Prior to Square’s entrance to the merchant acquiring space, the economic benefit to traditional merchant acquirers for boarding small businesses was ‘iffy’ – small merchants processing small tickets racked-up marginal transactional revenue. On top of that, small merchants, by their nature, proved not to be the most technologically sophisticated operators, and often required more time and resources for customer support; in many cases, small merchants on traditional acquiring schemes wound up costing providers money.

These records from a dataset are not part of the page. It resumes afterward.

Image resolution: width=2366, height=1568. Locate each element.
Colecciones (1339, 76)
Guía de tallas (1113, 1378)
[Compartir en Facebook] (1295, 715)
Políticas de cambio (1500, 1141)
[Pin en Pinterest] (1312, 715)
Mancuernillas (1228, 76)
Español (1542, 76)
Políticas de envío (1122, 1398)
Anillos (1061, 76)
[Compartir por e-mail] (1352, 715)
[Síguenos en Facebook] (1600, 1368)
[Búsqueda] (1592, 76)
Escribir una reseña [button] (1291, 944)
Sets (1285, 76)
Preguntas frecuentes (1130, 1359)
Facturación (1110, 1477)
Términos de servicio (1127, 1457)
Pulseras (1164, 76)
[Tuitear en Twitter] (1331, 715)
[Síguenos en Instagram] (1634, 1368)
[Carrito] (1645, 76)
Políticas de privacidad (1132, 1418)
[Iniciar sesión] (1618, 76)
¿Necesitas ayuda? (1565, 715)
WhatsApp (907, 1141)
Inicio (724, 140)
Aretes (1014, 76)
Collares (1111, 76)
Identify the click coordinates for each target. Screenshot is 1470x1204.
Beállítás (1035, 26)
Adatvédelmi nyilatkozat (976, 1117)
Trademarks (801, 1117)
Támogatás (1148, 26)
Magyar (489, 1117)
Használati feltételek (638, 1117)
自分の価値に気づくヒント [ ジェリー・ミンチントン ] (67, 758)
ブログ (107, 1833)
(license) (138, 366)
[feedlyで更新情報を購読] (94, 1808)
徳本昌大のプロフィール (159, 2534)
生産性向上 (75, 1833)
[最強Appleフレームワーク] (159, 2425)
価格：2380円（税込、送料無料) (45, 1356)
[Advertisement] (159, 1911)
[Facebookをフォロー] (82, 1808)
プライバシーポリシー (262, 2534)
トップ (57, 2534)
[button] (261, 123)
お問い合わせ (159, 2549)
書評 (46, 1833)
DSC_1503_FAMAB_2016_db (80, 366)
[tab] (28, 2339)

Because traditional acquiring-scheme transaction costs and fees didn’t accord with the low payments volume of small merchants, Square’s payment facilitation (payfac) model and flat-fee pricing made it a better solution. The more economical and technologically friendly solution from Square, in turn, led to greater small merchant adoption of Square’s acquiring solutions, and allowed traditional merchant acquirers to focus on larger, more profitable merchants with greater complexity in on-boarding.
There’s a similar dynamic at work in the Credit War between traditional credit card issuers, with traditional consumer financial products, and the buy-now-pay-later firms, with their alt-lending, micro-loan schemes. In the same way that Square has come to serve more ‘down-stream’, small merchants, so does BNPL serve more down-stream consumers who have difficulty securing traditional revolving credit facilities. For many of these consumers, the BNPL product offers a means to purchase products on credit that they simply wouldn’t be able to do otherwise. Albeit a different form of credit – one-off underwriting where instant approval at the point of sale is based on size of purchase, length of repayment schedule, and other non-traditional underwriting data points.
The takeaway here (IMO) is BNPL is increasing the purchasing power for a heretofore segment of credit seekers, who for various reasons, would not be able to purchase the same goods and services through traditional credit facilities.
Wellesley Hills Financial – Fintech Investment Bank – Financial Technology & Software
My take…
I suspect this year’s Christmas Crucible will show that in the grand scheme of consumer credit use, highlighted by the current Credit War between traditional issuers of revolving lines, and the new buy-now-pay-later entrants, GPV will increase, proving the two credit options to be net additive to overall consumer spending.
Just as Square has expanded acquiring on the merchant side, BNPL will expand spending on the consumer side.
But the 2021 Christmas Crucible will be the first of many battles in the Credit War. There will be consequences to the greater adoption and usage of BNPL – there will also be greater credit losses. This is exactly what Klarna is seeing now in their year-to-date reporting:
But also, keep an eye on the macro. It seems likely that the Fed will be increasing interest rates in 2022. More expensive money along with higher risk premiums attributable to increased losses could affect the BNPL providers more than the traditional card issuers who have more diversified business models.